189A may well be the maximum capability of your battery pack, but the actual current drawn will depend on your rig. Hopefully it will be less than 189A, otherwise you'll have problems with the battery!
The amperage "rating" of a connector (as well as the wire) assumes a certain temperature rise. Current flowing through a resistance will always produce heat. In the technical world, "current rating" will also specify the temperature rise (e.g. 80A , 30ºC rise above ambient). The RC world rarely specifies the temperature rise, so the "rating" is often meaningless.
Essentially, the objective with a connector is to provide roughly the same resistance to the flow of current as the wires either side of that connection. Therefore it is equally important to know the wire gauge(s). There would be little point in using a connector with a higher "rating" than the wires, but it's definitely asking for trouble to use a connector with a lower rating than the wires. So, first off, you should be considering the total amperage capability of your wiring, not just the connectors.

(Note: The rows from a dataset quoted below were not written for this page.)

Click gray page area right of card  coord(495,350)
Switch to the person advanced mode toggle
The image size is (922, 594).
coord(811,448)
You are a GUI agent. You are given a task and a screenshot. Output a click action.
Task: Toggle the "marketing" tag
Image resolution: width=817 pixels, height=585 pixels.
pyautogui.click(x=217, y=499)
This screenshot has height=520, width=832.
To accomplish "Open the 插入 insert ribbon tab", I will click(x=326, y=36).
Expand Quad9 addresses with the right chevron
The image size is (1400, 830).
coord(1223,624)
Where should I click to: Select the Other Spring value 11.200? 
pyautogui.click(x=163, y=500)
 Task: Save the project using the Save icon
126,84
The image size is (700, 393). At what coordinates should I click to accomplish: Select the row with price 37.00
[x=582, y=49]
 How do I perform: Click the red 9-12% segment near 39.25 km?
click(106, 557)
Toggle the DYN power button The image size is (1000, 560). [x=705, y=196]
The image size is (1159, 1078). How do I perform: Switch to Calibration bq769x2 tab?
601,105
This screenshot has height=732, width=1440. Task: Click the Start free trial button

Consulting the widely-available wire capacity charts tends to lead to confusion. Particularly for household wiring (which is what most charts are showing) it's assumed the wire is enclosed (in a conduit, for example) and therefore has very little heat dissipation capability. Furthermore, the "rating" is likely to be for a very low temperature rise (makes sense - you don't want the wires buried in the walls of your house getting hot, right?). So, for RC applications, none of those available charts really apply. We (usually) have the wires in open air, often with airflow over them, so they can dissipate heat much more readily. We use silicone-sleeved wire because it can withstand around 200ºC before melting. So temperature rise of, say, 60ºC over ambient would be acceptable (though not desirable). Of course, you have to choose and build your wiring system to cope with the maximum current that will flow through it. But when flying around normally - hovering and a bit of maneuvering for AP, for example - the actual current flowing will be substantially less, so we shouldn't be experiencing significant heat rises in the wires or connectors. They can be "warm" after a flight, but if they are "hot" then you probably have something wrong.
If your battery comes with 10AWG wire then you need a connector that has at least the same capacity. You also need to make sure that your wires are also 10AWG from there through to the point where the current is split to go to each ESC (which could be a power distribution board or a soldered spider). If you build a parallel-pack Y-piece then the "tail" (which now has to carry the total current coming from both batteries) should be at least one AWG size bigger - e.g. 8AWG. In reality I wouldn't recommend that approach, though. It would be much better to run two, separate 10AWG wires all the way to the "split off" point.
So, really, it comes down to the question: what connector can handle the same current as a 10WG wire? My (unscientific) answer is: EC5, 4-5mm (or bigger) bullets (depending on design/quality), PowerPole 45A (or bigger), maybe XT60, maybe Traxxas, maybe a few other proprietary designs. Of these, the only one that has both Primary and Secondary Locking (see my recent post) is the PowerPoles. On that basis alone I choose PowerPoles, but there are other advantages too: crimping is actually a more reliable method than soldering (particularly if your soldering skills are below ninja-level) - it's the prefered method in many aerospace and military applications; they are modular, allowing many stacking and keying options as well as colour coding. They can be surface or panel mounted. There are PCB-mount contacts available, rubber cover caps and so on - you are buying into a whole connector "system".
Back on the subject of ratings - the PowerPole 45 is "rated" at only 45A - does that mean it's not as good as, say, an XT60 with a 60A "rating"? Absolutely not! The "45" actually references the maximum wire gauge that the crimp contact can accept - which happens to be... 10AWG

(because in a normal scenario that's the maximum
continuous current you'd pass through a 10AWG wire). The 30A and 15A versions are the same plastic housing and the contacts are the same at the business end, the only difference being the crimp receptacle part, which is smaller on the 30A and 15A versions to accept correspondingly smaller wires.
Oh - and they're around the same price (or cheaper) than the "specially designed for RC" connectors. Not that price should matter for such an important component
Note: successful use of PowerPoles
absolutely 100% requires that you buy the correct crimping tool - about $40.